If you have CCC, there's no reason not to let it clone the recovery partition, too.
The process goes quickly, and I believe CCC will even CREATE a brand-new recovery partition on a backup drive that doesn't have one yet.

In "the early days of the recovery partition", I didn't create or maintain one, because anything that could be done from a recovery partition could ALSO be done by booting from the cloned backup (main volume).
But... as I mentioned above... there are now some tasks that REQUIRE booting from the recovery partition -- and that's why you need to clone it over, too.

You also wrote:
"I set CCC to clone my system over the evening hours. Woke up to a crash report from CCC indicating that it could not complete the process because there were too many open files!"

I don't recall ever having that happen.
But.. probably a good idea to just quit all open apps, or do a "fresh reboot", and THEN run CCC to clone the entire volume.
 
ginhb asks:
"Is there something critical I would not be able to do without the recovery partition included in my bootable clone?"

YES.
One example is to disable System Integrity Protection (SIP) if by chance you need to.
I believe you must "boot to the recovery partition" to do that.

This can be accomplished from Internet Recovery too.
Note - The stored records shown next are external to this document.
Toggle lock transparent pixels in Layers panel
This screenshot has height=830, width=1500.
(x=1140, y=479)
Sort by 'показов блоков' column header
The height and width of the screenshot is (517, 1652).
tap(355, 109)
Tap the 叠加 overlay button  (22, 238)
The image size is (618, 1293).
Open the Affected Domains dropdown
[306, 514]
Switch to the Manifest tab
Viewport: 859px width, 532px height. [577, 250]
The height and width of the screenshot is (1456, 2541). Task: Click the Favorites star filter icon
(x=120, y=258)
So: no. :)
 
hobo wrote:
"This can be accomplished from Internet Recovery too."

OK, didn't know that.
I've still come about 180 degrees (from how I used to be), and would want the recovery partition on the backup, anyway.

One possible reason:
User needs to erase internal drive and restore from CCC backup.
Since Disk Utility won't "create" a recovery partition itself, the user can RE-clone the recovery partition (from the cloned backup) back to the internal drive.
(A system re-install from internet recovery can do this, but maybe the user wants to "do it a different way")

I guess there may be other ways to do it.
But Mike Bombich's CCC makes it downright easy!

I'm not sure how APFS changes things.
Don't use APFS myself.
 
hobo wrote:
"This can be accomplished from Internet Recovery too."

OK, didn't know that.
I've still come about 180 degrees (from how I used to be), and would want the recovery partition on the backup, anyway.

One possible reason:
User needs to erase internal drive and restore from CCC backup.
Since Disk Utility won't "create" a recovery partition itself, the user can RE-clone the recovery partition (from the cloned backup) back to the internal drive.
(A system re-install from internet recovery can do this, but maybe the user wants to "do it a different way")

I guess there may be other ways to do it.
But Mike Bombich's CCC makes it downright easy!

I'm not sure how APFS changes things.
Don't use APFS myself.

Local Recovery is handy, and faster for troubleshooting. No question about it.

Just pointing out that Internet Recovery has full functionality....so not having a recovery partition is not a deal breaker, unless someone needs recovery features without reliable internet.

And yes, CCC or any other cloning B/U tool gives even options.

It is a bit ironic that great tools like CCC can backup and restore the Recovery partition; If one has multiple, bootable clones and backups, those are the folks who least need Recovery. And folks with no bootable external or backups need Recovery the most!